Over the next few months, I spoke with a few close friends and several of my professors to gauge their reaction.  Everyone was extremely supportive.  “I told you you’d be back,” one professor said.  Eastman was my top choice but I did my research and compared programs at a few different schools to increase my awareness of what’s out there.  Amidst wedding planning, preparing for the choir year, and lesson planning for school, I compiled a teaching portfolio, wrote personal statements, and requested letters of recommendation and transcripts.  Two weeks after returning from our honeymoon, I submitted my first application.  I visited Teachers College at Columbia University, my other top choice, just before Thanksgiving and had a great day meeting with a few of the faculty and observing a graduate class.  It felt so right.

Just after the New Year, I received an invitation to interview at Eastman at the end of the month.  It was a full 12-hour day: convocation, five one-on-one interviews with the faculty, three research presentations by current students, cocktail party, and dinner.  I gave 110% of myself through the entire process and I was exhausted afterward.  I felt like things had gone well but after meeting the other candidates, I began to doubt whether or not my best, my 110% was enough.  Do I have enough experience?  Do the faculty think I would be a good fit?  Did I make a good impression?  What if all of that is just not good enough?

February felt like the longest month of my life.

I kept my phone in sight at all times in case a call came in.  I skipped to the post office every day to check for the obligatory “thick envelope.”  I checked the school websites for updates from the Admission Offices.  Finally, on March 1, I received a call from one of my former professors at Eastman.  “Consider this your unofficial acceptance,” he said.  I couldn’t wipe the silly grin off my face.  I was over the moon!  The formal paperwork followed a few weeks later and after several weeks of negotiating, I signed my name on the dotted line and sent everything in on the very last day.  Since then, I have received many warm, congratulatory notes from Eastman teachers and friends.  I am so very thankful to be returning to such a wonderful community!

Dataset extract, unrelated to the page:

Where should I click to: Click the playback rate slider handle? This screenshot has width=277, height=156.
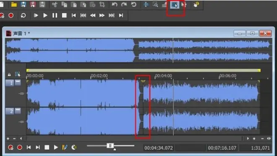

Of course, rejoining the Eastman community means leaving the community we’ve been a part of for the last two years: The community where we’ve had so many great opportunities to grow as teachers and musicians.  The community that celebrated with us when we got engaged and when we got married last year.  The community where we built the Westminster Chamber Music Workshop.  I’ve learned so much about myself since moving here.  I grew as a teacher.  I found my authentic voice in writing.  I developed a passion for community music education.  Though bittersweet for sure, I know that this new adventure is the right decision for me and for us.

What does this new future hold?  Well, the PhD is a 3-year degree program and I’ll be enrolled full time.  Because I recently completed my master’s degree at Eastman, I’ve already taken many of the required courses for the PhD program, meaning I have a lot of flexibility in really tailoring the program to my research interests.  I know I am a complete nerd but I can’t wait for my first week at school when I’ll have the chance to sit down with my advisor and plan out my course schedule for the next three years!  In addition to class work, I’ll also be working at the school as a teaching assistant (TA) for a few music education classes and as an administrative assistant in the Music Education Office and the Institute for Music Leadership.  I’m excited for these opportunities because they combine so many of my interests – so grateful to do what I love!

The journey continues.  Let the games begin!